The records that follow should be copied out exactly, pictures excluded.

(Saved entries)
● ● ● ● ● ● ●

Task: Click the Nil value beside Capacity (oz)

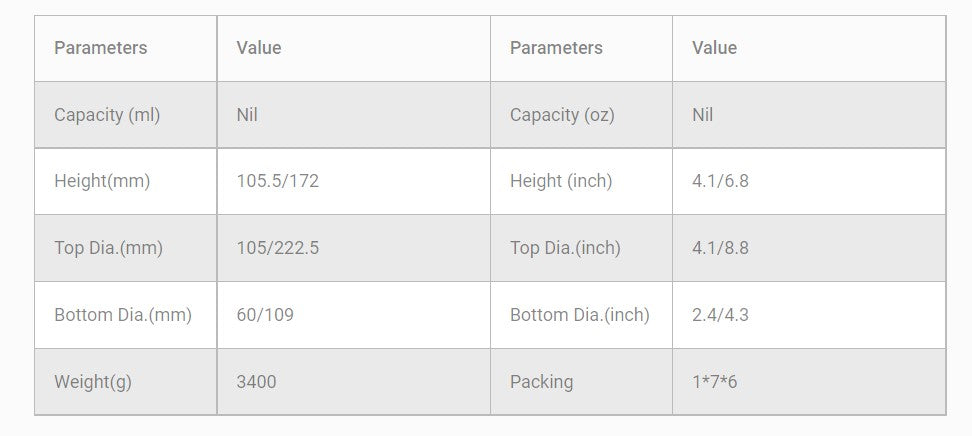Action: click(x=702, y=115)
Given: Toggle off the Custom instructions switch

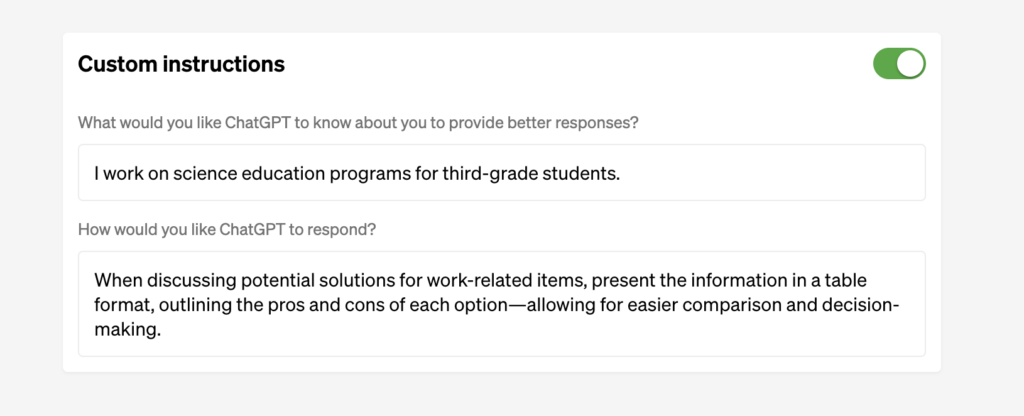Looking at the screenshot, I should tap(899, 64).
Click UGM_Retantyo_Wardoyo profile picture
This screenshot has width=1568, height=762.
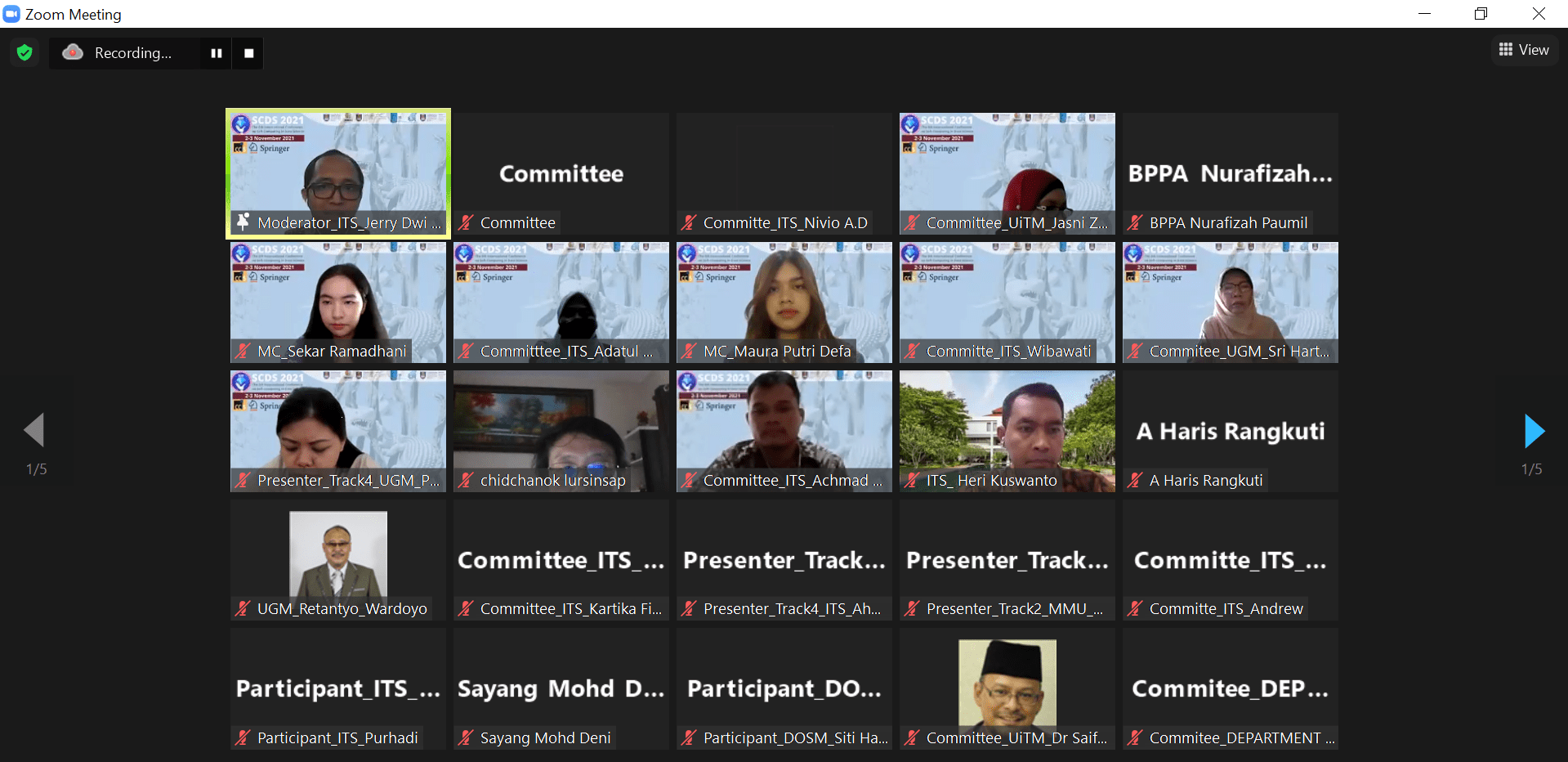(x=338, y=554)
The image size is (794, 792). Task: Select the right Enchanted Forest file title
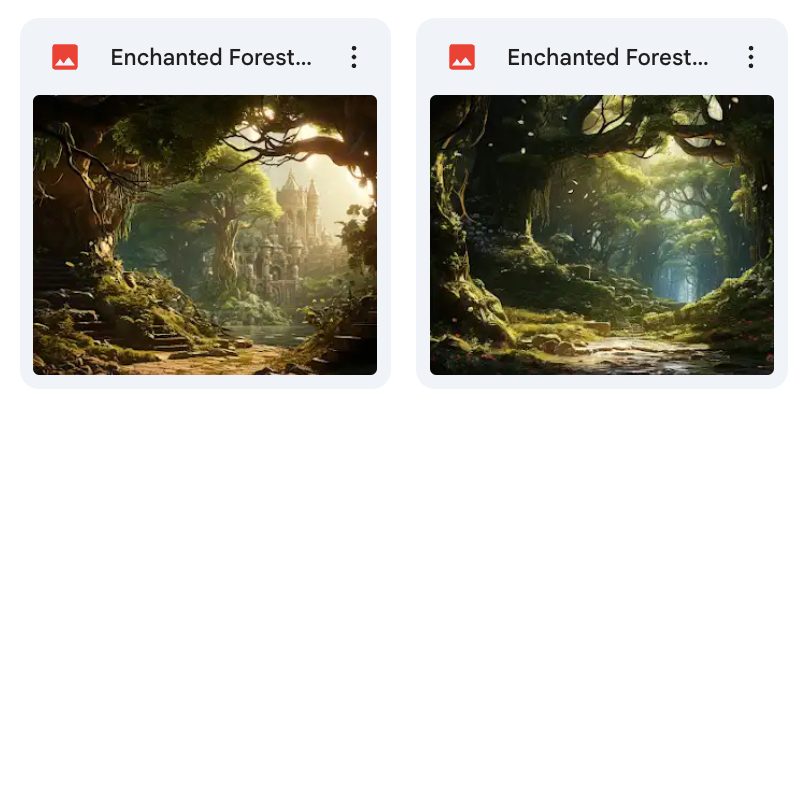coord(608,57)
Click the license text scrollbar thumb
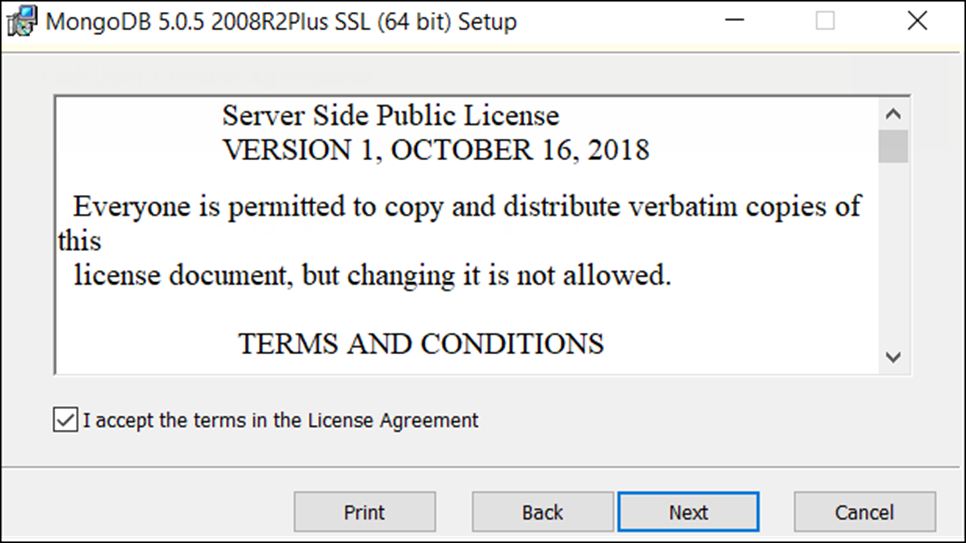This screenshot has height=543, width=966. (893, 146)
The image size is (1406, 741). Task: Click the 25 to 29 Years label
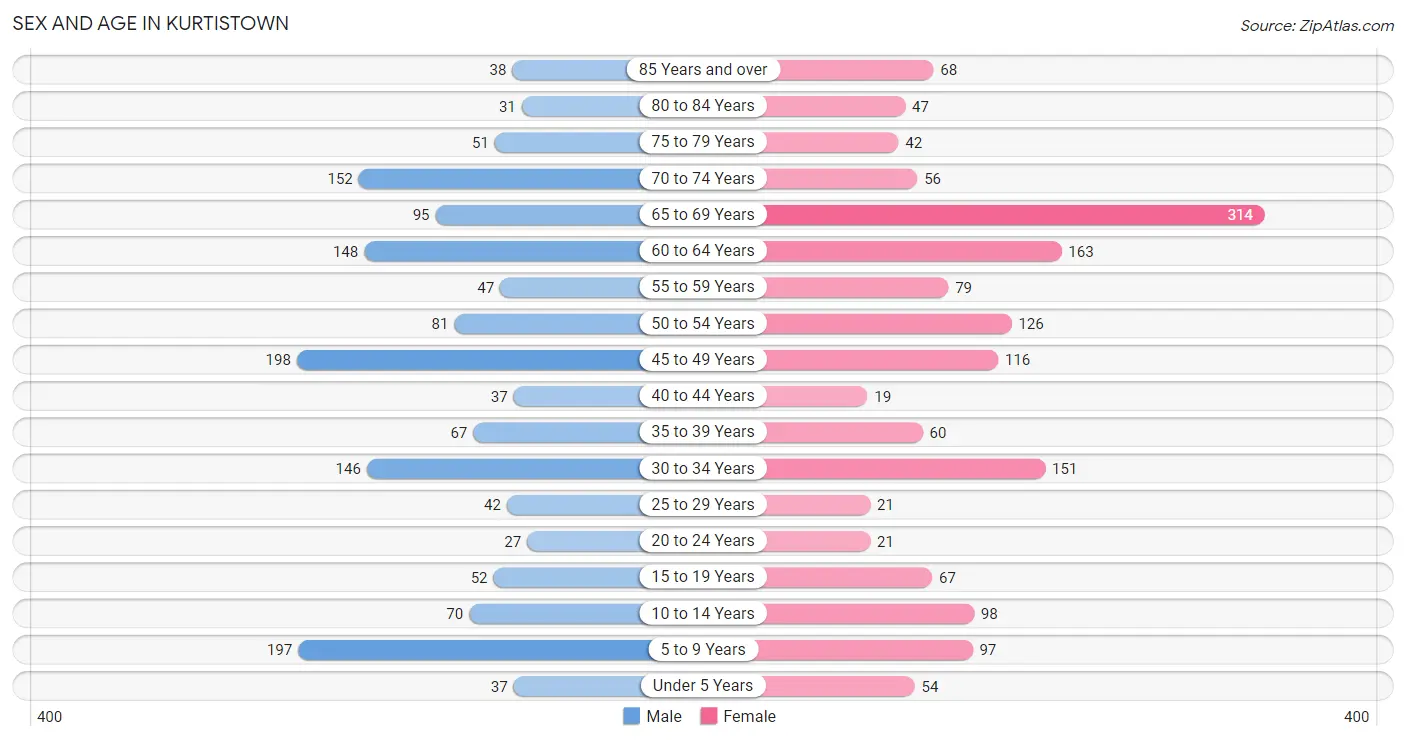[703, 504]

● ● ● ● ● ● ●

SOLUTION TO THIS PROBLEM
Task: Click the Nil value beside Capacity (oz)

Action: click(x=702, y=115)
Given: Toggle off the Custom instructions switch

Looking at the screenshot, I should tap(899, 64).
Click UGM_Retantyo_Wardoyo profile picture
This screenshot has width=1568, height=762.
(x=338, y=554)
The image size is (794, 792). Task: Select the right Enchanted Forest file title
coord(608,57)
Click the license text scrollbar thumb
This screenshot has height=543, width=966. (893, 146)
The image size is (1406, 741). Task: Click the 25 to 29 Years label
[703, 504]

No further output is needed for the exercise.